◆ Your assignment: Repeat only the lines below that run from the line with "Instruction: Enable Allow" to the line with "Tap the red", ends included; skip every picture.

◆ Exercise materials:
++++++
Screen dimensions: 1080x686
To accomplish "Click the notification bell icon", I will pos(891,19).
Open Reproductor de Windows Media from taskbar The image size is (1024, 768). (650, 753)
++++++
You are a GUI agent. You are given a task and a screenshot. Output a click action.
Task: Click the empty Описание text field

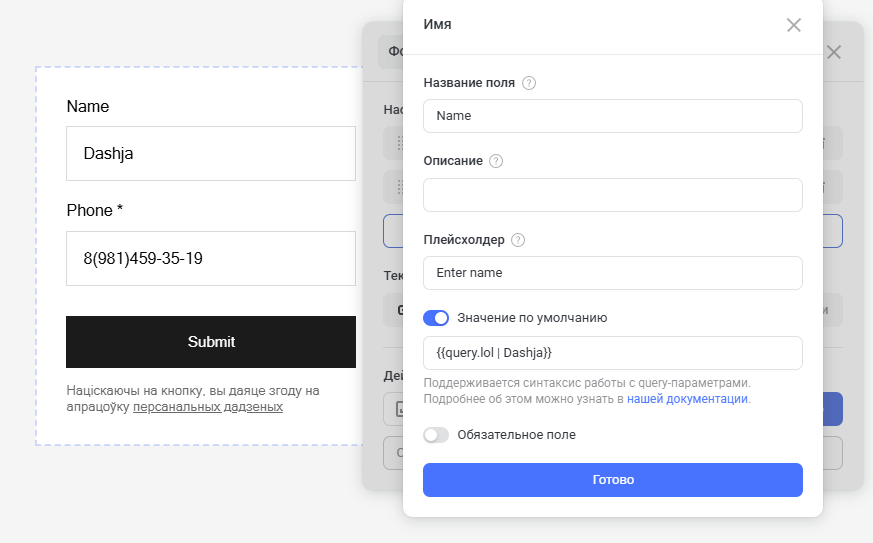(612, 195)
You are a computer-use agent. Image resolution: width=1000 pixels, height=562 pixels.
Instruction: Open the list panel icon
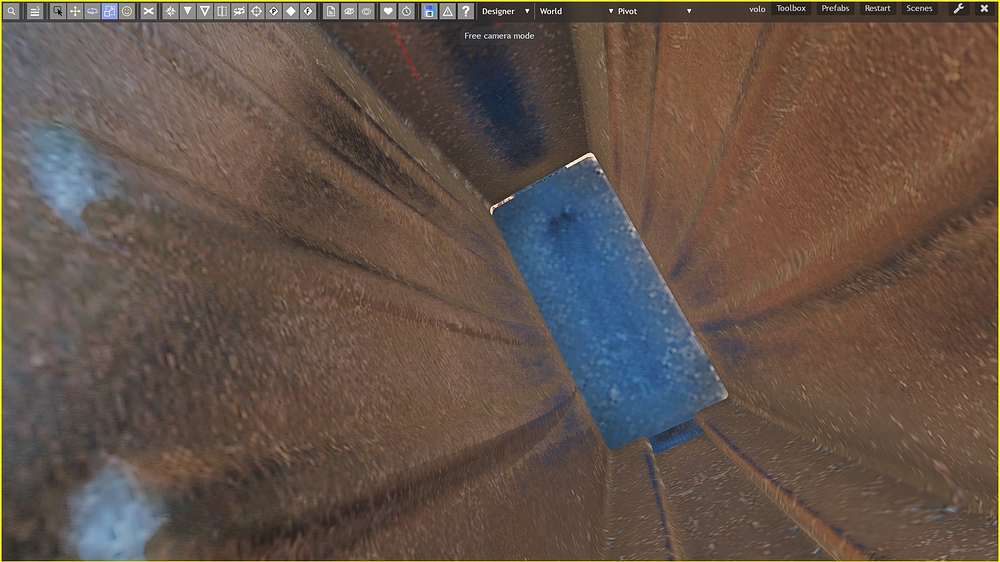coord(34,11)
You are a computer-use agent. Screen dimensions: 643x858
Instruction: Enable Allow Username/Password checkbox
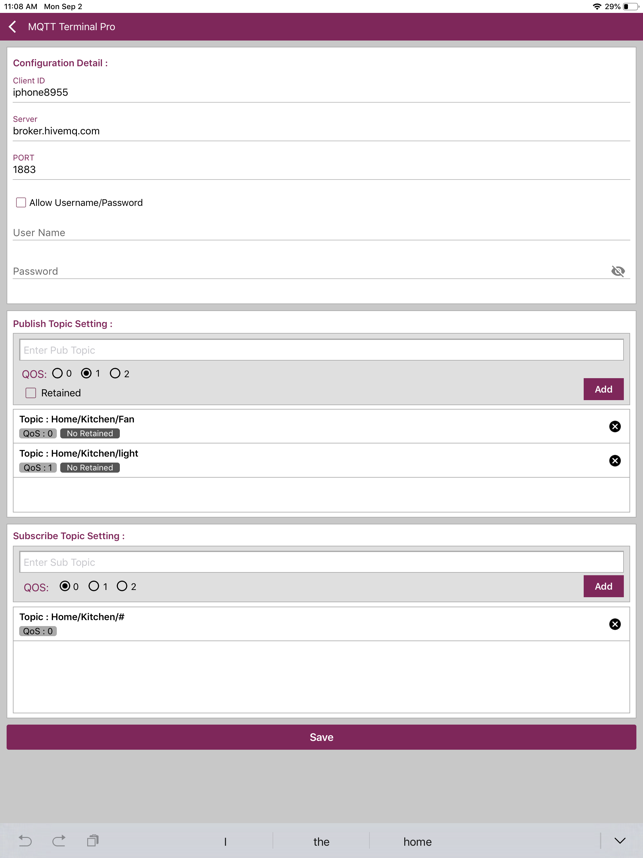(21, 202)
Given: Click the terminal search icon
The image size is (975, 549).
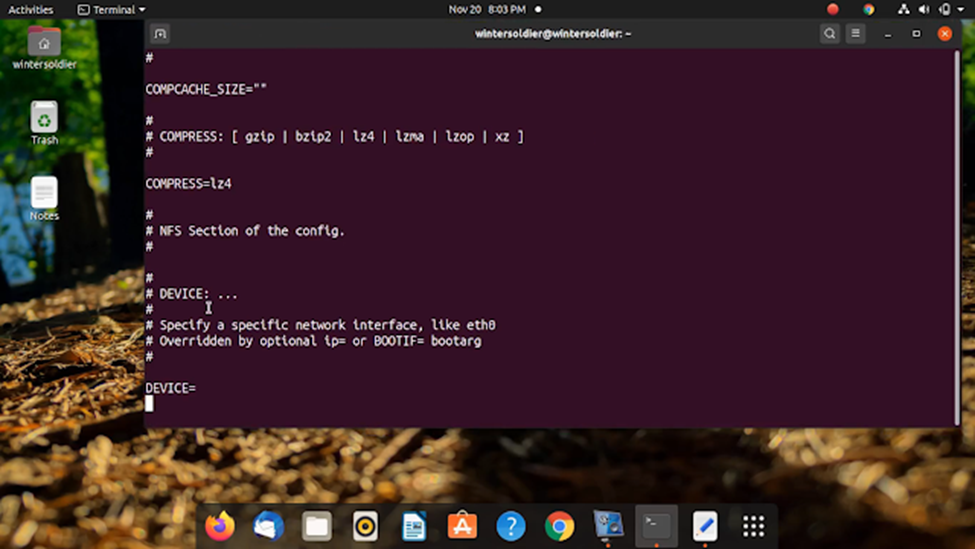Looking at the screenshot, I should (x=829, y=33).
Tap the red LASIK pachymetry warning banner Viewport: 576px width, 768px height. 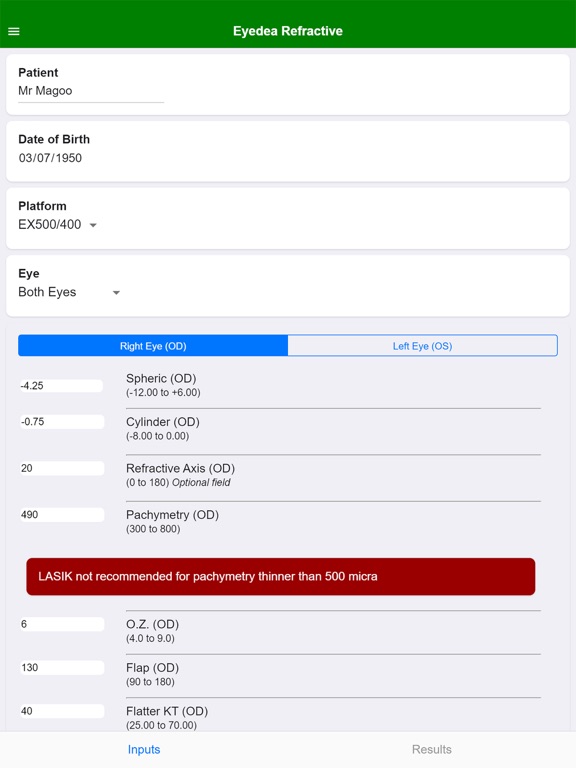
++++++
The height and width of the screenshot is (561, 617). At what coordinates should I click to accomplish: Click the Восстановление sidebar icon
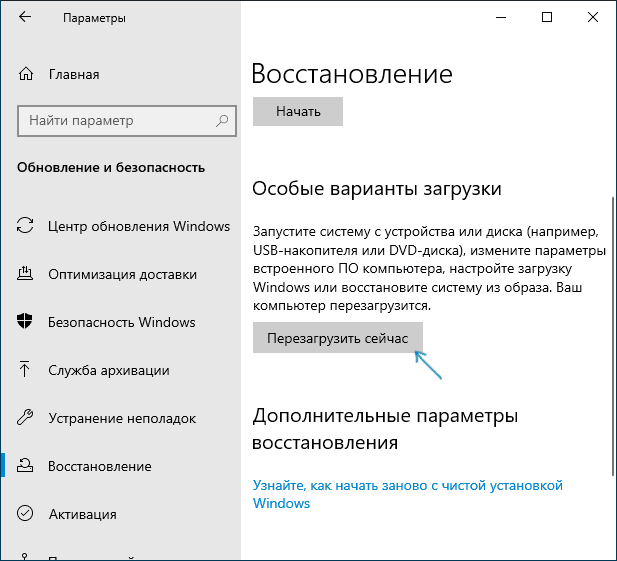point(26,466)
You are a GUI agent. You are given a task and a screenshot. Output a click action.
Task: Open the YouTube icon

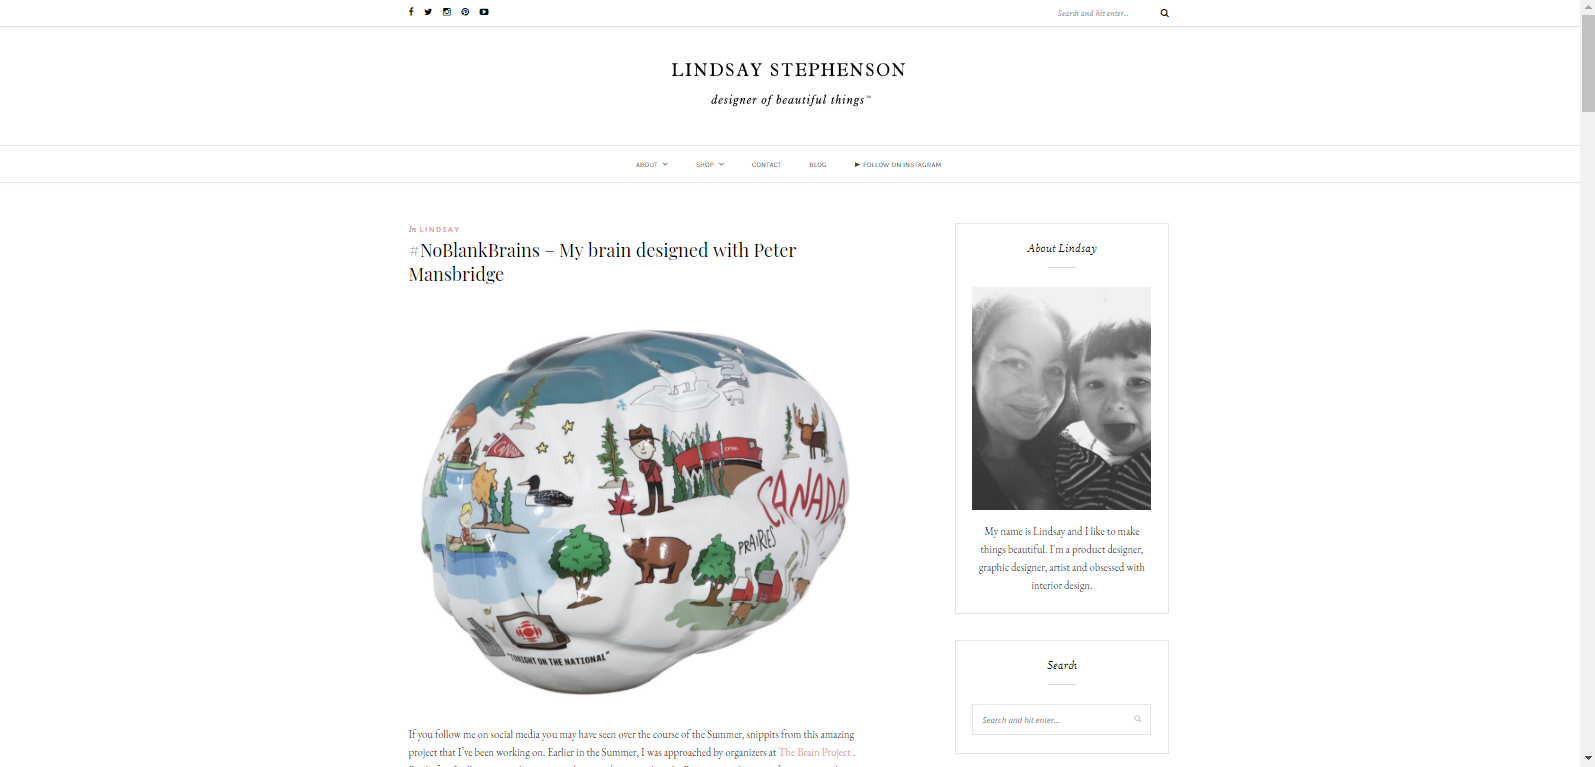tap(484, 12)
++++++
◆ Response area:
Instruction: Enable Allow Username/Password checkbox
(21, 202)
Given: Click the terminal search icon
The image size is (975, 549).
Looking at the screenshot, I should (x=829, y=33).
Tap the red LASIK pachymetry warning banner Viewport: 576px width, 768px height. 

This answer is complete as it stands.